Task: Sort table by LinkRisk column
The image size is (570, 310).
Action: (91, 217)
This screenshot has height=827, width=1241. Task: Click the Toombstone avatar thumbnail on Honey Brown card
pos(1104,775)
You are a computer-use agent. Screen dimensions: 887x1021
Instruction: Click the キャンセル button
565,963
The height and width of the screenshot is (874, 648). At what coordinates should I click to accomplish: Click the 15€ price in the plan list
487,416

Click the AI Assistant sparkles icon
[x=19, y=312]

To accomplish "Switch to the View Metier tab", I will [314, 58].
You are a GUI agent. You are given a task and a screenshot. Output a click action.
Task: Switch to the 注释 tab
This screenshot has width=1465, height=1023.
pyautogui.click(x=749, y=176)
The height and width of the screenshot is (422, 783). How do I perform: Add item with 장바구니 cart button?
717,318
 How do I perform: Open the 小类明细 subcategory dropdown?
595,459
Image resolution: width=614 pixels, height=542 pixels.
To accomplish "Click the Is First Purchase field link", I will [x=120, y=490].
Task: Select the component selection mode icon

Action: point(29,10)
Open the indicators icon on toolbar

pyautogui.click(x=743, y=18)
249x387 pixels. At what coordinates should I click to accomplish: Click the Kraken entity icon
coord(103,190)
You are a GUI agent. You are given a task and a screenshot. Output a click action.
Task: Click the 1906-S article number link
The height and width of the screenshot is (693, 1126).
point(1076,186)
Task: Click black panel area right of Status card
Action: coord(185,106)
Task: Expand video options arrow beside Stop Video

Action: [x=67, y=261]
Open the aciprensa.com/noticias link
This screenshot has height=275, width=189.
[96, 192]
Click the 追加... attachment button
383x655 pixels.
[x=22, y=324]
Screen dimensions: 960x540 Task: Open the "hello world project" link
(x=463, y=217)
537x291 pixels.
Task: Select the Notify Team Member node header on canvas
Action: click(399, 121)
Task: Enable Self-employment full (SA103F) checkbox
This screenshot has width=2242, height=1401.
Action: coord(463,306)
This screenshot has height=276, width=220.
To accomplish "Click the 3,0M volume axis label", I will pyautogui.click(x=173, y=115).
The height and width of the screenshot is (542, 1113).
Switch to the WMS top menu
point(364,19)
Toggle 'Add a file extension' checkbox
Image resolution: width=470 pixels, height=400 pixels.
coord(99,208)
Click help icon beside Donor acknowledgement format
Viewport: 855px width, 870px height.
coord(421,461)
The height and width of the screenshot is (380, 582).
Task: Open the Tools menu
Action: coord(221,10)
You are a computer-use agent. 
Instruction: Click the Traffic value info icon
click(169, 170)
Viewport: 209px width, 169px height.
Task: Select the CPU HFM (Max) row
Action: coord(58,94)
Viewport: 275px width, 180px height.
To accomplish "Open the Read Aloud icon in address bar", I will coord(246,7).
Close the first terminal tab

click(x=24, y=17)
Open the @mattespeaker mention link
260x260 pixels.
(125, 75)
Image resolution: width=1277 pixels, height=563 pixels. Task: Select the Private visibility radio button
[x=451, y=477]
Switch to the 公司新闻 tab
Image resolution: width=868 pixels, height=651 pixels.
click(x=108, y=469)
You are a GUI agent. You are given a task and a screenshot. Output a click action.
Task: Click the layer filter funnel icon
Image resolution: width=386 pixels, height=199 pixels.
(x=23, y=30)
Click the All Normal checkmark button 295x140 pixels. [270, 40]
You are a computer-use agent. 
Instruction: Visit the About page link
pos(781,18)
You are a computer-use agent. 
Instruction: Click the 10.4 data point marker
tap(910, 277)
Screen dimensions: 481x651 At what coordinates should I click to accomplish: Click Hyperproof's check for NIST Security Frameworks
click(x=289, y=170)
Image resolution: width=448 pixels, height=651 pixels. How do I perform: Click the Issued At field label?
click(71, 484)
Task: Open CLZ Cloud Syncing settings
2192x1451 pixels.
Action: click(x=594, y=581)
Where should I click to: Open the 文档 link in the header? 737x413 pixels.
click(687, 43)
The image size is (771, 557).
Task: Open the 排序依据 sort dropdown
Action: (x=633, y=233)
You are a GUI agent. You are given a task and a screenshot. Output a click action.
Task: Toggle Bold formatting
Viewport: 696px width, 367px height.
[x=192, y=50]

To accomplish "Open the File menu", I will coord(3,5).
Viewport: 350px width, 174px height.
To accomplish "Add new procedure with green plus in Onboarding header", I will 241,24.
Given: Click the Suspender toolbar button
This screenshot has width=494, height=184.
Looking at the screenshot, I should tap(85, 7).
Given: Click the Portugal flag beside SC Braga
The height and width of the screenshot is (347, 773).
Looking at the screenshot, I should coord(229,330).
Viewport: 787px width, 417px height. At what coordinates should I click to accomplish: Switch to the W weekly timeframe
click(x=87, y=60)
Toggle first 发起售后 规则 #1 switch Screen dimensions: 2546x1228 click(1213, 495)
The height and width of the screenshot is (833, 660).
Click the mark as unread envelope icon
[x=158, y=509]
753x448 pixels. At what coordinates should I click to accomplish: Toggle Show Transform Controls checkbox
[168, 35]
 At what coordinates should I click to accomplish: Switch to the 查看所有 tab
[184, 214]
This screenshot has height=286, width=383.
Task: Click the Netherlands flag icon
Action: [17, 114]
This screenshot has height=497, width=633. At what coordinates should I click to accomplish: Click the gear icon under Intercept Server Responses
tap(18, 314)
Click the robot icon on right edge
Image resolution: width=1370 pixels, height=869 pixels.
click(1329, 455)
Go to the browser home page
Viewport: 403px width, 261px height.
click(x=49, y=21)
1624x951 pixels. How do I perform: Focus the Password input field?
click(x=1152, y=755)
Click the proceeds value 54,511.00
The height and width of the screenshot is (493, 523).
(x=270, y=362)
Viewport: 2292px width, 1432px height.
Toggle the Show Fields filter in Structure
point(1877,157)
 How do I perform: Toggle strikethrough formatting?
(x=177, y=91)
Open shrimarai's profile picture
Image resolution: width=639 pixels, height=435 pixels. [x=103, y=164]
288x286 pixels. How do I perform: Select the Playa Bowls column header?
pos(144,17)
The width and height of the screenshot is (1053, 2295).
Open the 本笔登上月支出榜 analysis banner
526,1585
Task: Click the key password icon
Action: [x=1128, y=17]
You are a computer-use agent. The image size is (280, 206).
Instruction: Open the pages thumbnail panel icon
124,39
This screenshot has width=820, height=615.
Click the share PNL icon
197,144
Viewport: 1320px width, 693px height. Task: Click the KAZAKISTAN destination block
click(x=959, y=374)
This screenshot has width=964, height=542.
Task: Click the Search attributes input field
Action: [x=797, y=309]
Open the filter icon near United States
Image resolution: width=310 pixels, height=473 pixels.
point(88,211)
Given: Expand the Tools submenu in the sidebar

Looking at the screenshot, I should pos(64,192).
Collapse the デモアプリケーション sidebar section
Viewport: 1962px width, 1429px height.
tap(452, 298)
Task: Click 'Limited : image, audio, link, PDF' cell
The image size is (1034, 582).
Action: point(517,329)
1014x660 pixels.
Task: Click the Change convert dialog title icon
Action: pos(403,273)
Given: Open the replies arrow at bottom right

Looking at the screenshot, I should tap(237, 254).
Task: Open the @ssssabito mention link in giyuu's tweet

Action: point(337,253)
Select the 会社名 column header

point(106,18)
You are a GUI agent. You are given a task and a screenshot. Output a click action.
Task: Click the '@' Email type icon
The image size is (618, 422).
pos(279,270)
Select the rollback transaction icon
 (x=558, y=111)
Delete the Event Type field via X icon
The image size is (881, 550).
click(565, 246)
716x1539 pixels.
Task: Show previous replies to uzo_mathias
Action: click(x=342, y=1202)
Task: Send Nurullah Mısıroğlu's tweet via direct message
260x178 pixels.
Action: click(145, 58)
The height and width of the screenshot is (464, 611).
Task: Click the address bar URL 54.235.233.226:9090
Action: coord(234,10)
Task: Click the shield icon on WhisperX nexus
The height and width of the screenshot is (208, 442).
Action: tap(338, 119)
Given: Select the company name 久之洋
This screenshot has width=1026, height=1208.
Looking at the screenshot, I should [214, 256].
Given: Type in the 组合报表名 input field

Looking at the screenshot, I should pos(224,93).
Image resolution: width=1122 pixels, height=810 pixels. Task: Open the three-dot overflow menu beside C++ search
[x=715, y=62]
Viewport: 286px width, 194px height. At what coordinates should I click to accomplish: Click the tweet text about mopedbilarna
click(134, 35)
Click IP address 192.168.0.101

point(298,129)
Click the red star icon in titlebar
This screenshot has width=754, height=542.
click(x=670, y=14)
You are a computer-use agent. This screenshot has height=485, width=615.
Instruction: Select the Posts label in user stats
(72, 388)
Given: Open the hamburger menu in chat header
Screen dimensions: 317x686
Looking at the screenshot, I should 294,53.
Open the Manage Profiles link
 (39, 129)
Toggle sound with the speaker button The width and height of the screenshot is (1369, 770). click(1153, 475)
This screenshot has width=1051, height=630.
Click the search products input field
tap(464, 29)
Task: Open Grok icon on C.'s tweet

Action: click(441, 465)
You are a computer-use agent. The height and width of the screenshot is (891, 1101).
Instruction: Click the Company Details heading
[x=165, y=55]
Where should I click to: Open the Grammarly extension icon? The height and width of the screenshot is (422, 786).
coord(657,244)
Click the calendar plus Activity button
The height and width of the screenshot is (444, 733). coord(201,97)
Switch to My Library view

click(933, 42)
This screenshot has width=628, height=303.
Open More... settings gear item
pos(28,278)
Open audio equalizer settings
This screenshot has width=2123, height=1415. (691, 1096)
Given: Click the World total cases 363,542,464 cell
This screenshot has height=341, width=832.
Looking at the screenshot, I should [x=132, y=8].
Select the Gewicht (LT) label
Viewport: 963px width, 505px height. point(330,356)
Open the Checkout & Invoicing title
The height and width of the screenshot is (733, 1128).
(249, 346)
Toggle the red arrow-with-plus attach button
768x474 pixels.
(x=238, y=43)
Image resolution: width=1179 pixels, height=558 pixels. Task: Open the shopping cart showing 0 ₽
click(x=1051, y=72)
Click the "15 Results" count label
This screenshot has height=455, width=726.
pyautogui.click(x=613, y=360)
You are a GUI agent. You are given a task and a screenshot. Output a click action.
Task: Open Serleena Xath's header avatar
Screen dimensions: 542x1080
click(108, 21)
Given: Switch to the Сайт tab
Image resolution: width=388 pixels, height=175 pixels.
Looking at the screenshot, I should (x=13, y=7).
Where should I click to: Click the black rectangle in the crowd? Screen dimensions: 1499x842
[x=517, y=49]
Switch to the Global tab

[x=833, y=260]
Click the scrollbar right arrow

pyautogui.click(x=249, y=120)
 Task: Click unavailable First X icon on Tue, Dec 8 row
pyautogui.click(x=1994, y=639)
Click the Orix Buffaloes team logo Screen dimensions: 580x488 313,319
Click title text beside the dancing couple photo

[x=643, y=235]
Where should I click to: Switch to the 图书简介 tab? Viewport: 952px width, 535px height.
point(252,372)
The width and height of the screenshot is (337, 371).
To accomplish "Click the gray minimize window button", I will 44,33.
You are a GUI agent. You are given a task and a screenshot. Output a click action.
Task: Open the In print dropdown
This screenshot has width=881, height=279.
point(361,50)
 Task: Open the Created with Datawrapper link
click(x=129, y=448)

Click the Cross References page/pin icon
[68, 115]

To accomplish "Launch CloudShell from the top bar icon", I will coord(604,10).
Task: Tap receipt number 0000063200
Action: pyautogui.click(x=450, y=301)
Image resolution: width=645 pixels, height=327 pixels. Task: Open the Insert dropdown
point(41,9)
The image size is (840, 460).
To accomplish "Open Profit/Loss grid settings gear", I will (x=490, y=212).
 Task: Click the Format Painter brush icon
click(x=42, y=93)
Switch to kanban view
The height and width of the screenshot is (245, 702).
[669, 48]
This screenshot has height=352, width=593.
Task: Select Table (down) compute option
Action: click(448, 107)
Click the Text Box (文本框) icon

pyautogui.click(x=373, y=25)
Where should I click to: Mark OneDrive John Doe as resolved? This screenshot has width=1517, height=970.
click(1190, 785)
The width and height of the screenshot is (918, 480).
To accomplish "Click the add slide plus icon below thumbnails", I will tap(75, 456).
○ ○ ○
§ Stated task
Copy the entries verbatim, from the line with "You are a computer-use agent. Screen" up to and including the line with "[x=22, y=324]".

§ Completed task
You are a computer-use agent. Screen dimensions: 887x1021
Instruction: Click the キャンセル button
565,963
The height and width of the screenshot is (874, 648). At what coordinates should I click to accomplish: Click the 15€ price in the plan list
487,416

Click the AI Assistant sparkles icon
[x=19, y=312]

To accomplish "Switch to the View Metier tab", I will [314, 58].
You are a GUI agent. You are given a task and a screenshot. Output a click action.
Task: Switch to the 注释 tab
This screenshot has width=1465, height=1023.
pyautogui.click(x=749, y=176)
The height and width of the screenshot is (422, 783). How do I perform: Add item with 장바구니 cart button?
717,318
 How do I perform: Open the 小类明细 subcategory dropdown?
595,459
Image resolution: width=614 pixels, height=542 pixels.
To accomplish "Click the Is First Purchase field link", I will [x=120, y=490].
Task: Select the component selection mode icon

Action: point(29,10)
Open the indicators icon on toolbar

pyautogui.click(x=743, y=18)
249x387 pixels. At what coordinates should I click to accomplish: Click the Kraken entity icon
coord(103,190)
You are a GUI agent. You are given a task and a screenshot. Output a click action.
Task: Click the 1906-S article number link
The height and width of the screenshot is (693, 1126).
point(1076,186)
Task: Click black panel area right of Status card
Action: coord(185,106)
Task: Expand video options arrow beside Stop Video

Action: [x=67, y=261]
Open the aciprensa.com/noticias link
This screenshot has height=275, width=189.
[96, 192]
Click the 追加... attachment button
383x655 pixels.
[x=22, y=324]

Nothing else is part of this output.